Did Wharton require SAT scores for transfer students from Fordham in the 1960s and 1970s?
Executive summary
No available sources explicitly state a formal Wharton policy in the 1960s–1970s that required SAT scores from transfer applicants from Fordham; contemporary accounts about notable transfers (e.g., Donald Trump from Fordham to Wharton) instead emphasize that SAT-related activity played a role in individual admissions narratives rather than a documented blanket rule [1]. Archival and modern Wharton transfer pages describe curriculum and prerequisite expectations but do not mention historical SAT‑requirement rules for external transfers in the 1960s–70s [2] [3].
1. What the contemporaneous record that we have actually says
The university archives about Wharton provide institutional history—curriculum reforms in 1959 and administrative records held by the Office of the Dean—but they do not spell out transfer‑admissions testing rules for the 1960s or 1970s in the available finding aid summary [2]. Modern descriptions of Wharton transfer course requirements focus on mathematics, economics and unit equivalencies; those pages explain present prerequisites for credit transfer and calculus/economics expectations but do not purport to document historical SAT mandate policies from mid‑20th century decades [3].
2. High‑profile cases have driven the question, not surviving policy texts
The question about SATs for Fordham→Wharton transfers commonly springs from reporting on Donald Trump’s transfer in the 1960s. Journalists recount allegations and anecdotes—that someone allegedly took an SAT for Trump and that the score helped his admission—but those pieces frame the matter as an individual episode rather than as proof of an explicit institutional rule requiring SATs for Fordham transfers in that era [1]. The Poets & Quants article cites a Washington Post account tying a high SAT (and alleged cheating) to the transfer, while also noting higher acceptance rates for transfers in the mid‑1960s; it does not quote a Wharton admissions policy requiring SATs of transfer students [1].
3. What modern transfer guidance shows—and why it doesn’t answer the historical question
Current Wharton/UPenn transfer guidance and third‑party transfer guides emphasize course equivalencies, GPA thresholds and specific prerequisite courses (calculus, micro/macro) for external transfer credit; they treat standardized tests variably and often as part of broader undergraduate admissions requirements today, not as a historical one‑line policy about transfers from particular institutions [3] [4]. These modern pages therefore illuminate what Wharton looks for now but do not document whether the school had a rule in the 1960s‑70s specifically requiring SATs of transfers from Fordham [3] [4].
4. Conflicting or missing evidence: where reporting leans and where it’s silent
Reporting leans toward depicting the Trump/Fordham episode as an exceptional admissions story involving an SAT score used to facilitate a transfer admission, while archival summaries and current Wharton transfer guides are silent on any historical blanket SAT requirement for Fordham transfers [1] [2] [3]. Available sources do not mention a formal, school‑wide policy from Wharton in the 1960s or 1970s that mandated SAT submission specifically for Fordham transfer students—either confirming or denying such a rule outright [2] [3] [1].
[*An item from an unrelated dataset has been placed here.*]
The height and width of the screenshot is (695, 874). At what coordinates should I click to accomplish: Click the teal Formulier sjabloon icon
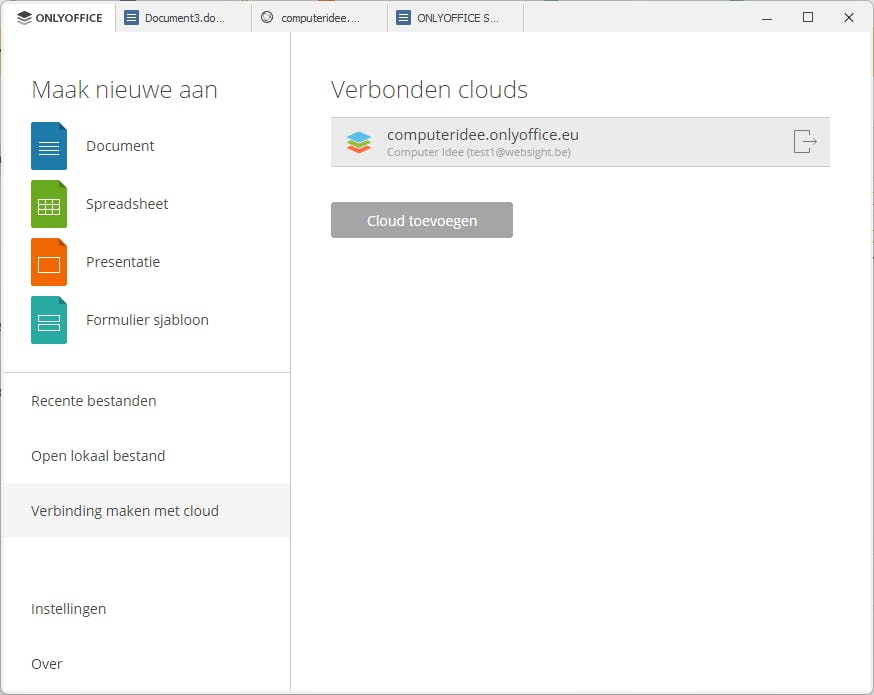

5. How to interpret the absence of direct documentation
Two reasonable interpretations fit the available record: one, there was no single published rule requiring SATs from transfers and the Trump account reflects an ad hoc, case‑by‑case reliance on testing; two, testing may have been used informally or administratively in some transfer evaluations without surviving, easily located policy texts to cite. The sources we have either tell a story about one applicant or summarize institutional archives and modern admissions criteria; none provide explicit historical policy text mandating SATs for Fordham transfers [1] [2] [3]. Available sources do not mention any formal Wharton policy from the 1960s–70s that required SATs for Fordham transfer students.
6. What further research would settle the matter
To resolve the question definitively would require consulting primary materials not present in these search results: archived Wharton admissions bulletins, internal admissions records from the 1960s–70s, or contemporaneous University of Pennsylvania undergraduate catalogues and admissions brochures. The archival finding aid indicates Wharton’s records exist in the university archives [2]; those collections are the next logical place to look for any written transfer‑admissions rules from that era [2].
Limitations and final assessment
Primary sources needed to make a definitive claim are not in the provided set. The best documented facts in these sources are anecdotal reportage tying an SAT score to a high‑profile transfer case in the 1960s [1] and archival and contemporary Wharton materials that describe curricular and transfer credit expectations but do not state a historical SAT requirement for Fordham transfers [2] [3].